Subordinating conjunctions (because, although, when, if, since, unless, while, until) connect a dependent clause to an independent clause, establishing a relationship of cause, contrast, time, or condition between them. The subordinating conjunction signals that its clause cannot stand alone — it needs the main clause to complete the thought. Moving the dependent clause to the front of the sentence (Although she was tired, she kept running) changes emphasis but not meaning, and typically requires a comma after the introductory clause.
Practice combining pairs of simple sentences using different subordinating conjunctions and notice how each one changes the logical relationship. Then identify subordinating conjunctions in published writing and ask what would be lost if the clauses were separated into two sentences.
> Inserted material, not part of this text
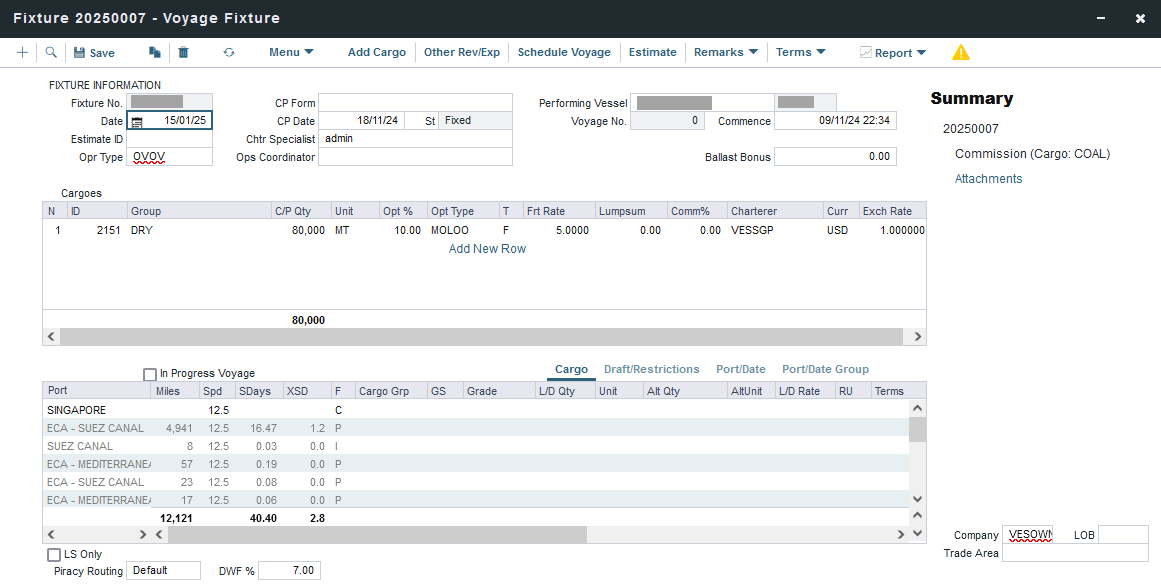Viewport: 1161px width, 587px height.
Task: Click the DWF % input field
Action: [289, 570]
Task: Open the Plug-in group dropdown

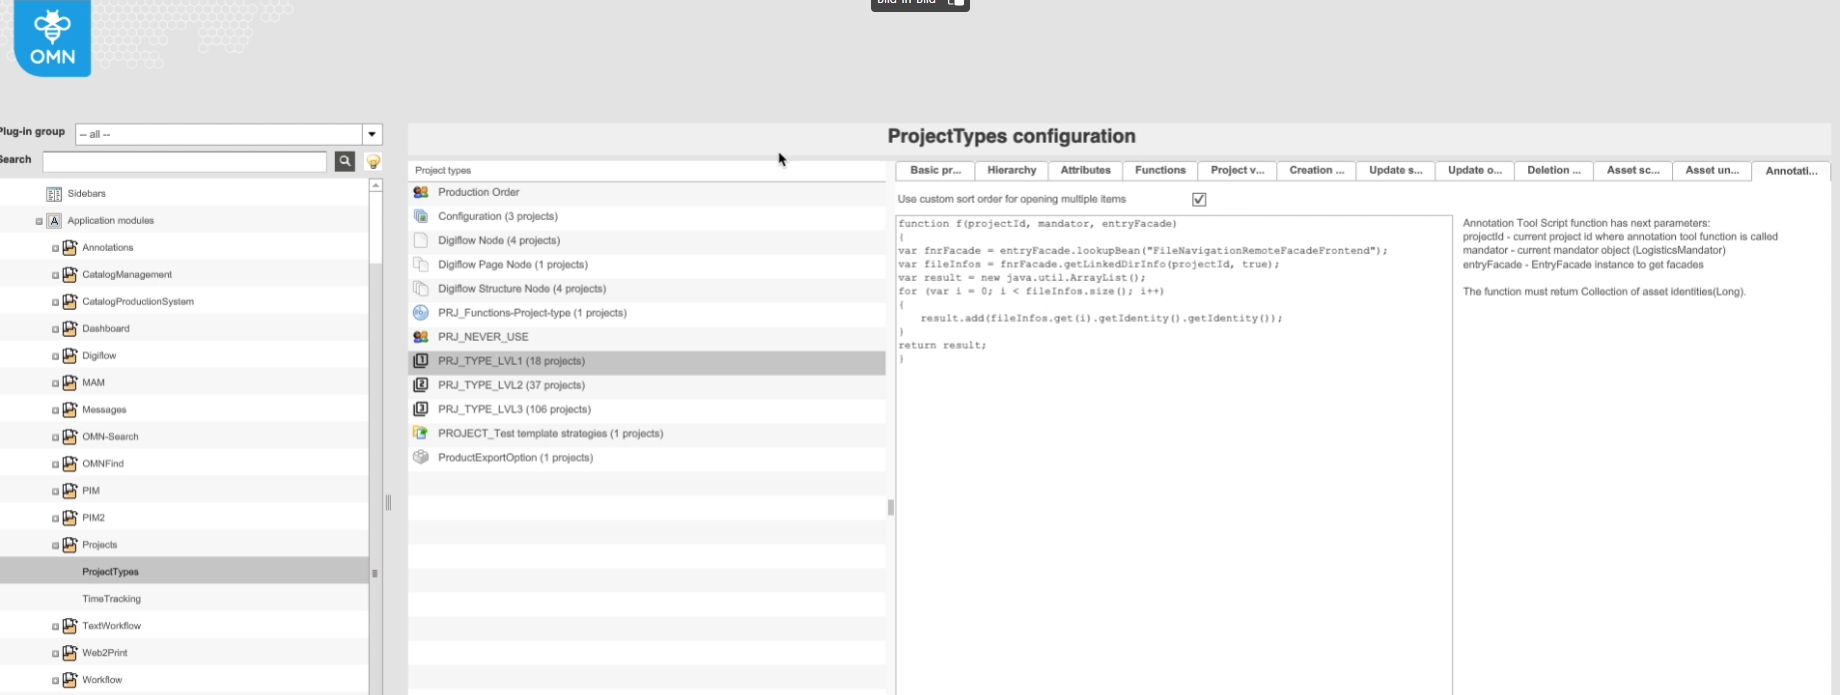Action: pos(372,134)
You already know what a dependent clause is: a clause with a subject and verb that cannot stand alone as a sentence. A subordinating conjunction is what creates that dependency. Words like *because*, *although*, *when*, *if*, *since*, *unless*, *while*, and *until* attach to the front of a clause and transform it from independent to dependent. Before: "She was tired. She kept running." After: "Although she was tired, she kept running." The subordinating conjunction does two things simultaneously — it signals the logical relationship between the clauses and it prevents the clause from functioning on its own.
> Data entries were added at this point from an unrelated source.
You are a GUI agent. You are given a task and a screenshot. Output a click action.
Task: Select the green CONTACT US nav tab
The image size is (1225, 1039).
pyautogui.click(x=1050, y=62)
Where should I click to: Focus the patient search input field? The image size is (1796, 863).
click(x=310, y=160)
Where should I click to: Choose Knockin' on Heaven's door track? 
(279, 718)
The choice of subordinating conjunction is not arbitrary; each one encodes a specific logical relationship. Causal conjunctions (*because*, *since*) assert that one thing caused or motivated another. Concessive conjunctions (*although*, *even though*, *while*) acknowledge something that might seem to contradict the main clause but doesn't override it. Conditional conjunctions (*if*, *unless*) introduce hypothetical or contingent scenarios. Temporal conjunctions (*when*, *while*, *until*, *after*, *before*) situate the dependent clause in time relative to the main clause. Using the wrong subordinating conjunction can silently reverse the meaning of a sentence: "Because she was exhausted, she ran faster" makes a very different claim than "Although she was exhausted, she ran faster."
Subordinating conjunctions are also the main tool for controlling emphasis in complex sentences. The main clause — the independent one — receives the primary emphasis; the subordinate clause is supporting material. If you want to emphasize that someone kept running, make the running the main clause: "Although she was tired, she kept running." If you want to emphasize the exhaustion, rearrange: "She kept running, although she was exhausted" — but now the main clause is still the running. The rule is: whatever you put in the dependent clause, you're treating as background; whatever you put in the main clause, you're foregrounding.
Comma placement follows naturally from position. When the dependent clause comes first (fronted), it's an introductory element, and you follow it with a comma: "If it rains, we'll cancel the picnic." When the dependent clause comes last, attached to the end of the main clause, no comma is needed: "We'll cancel the picnic if it rains." The logic is the same you applied to introductory elements more generally — front-loading subordinate material sets up the main clause, and a comma marks the handoff.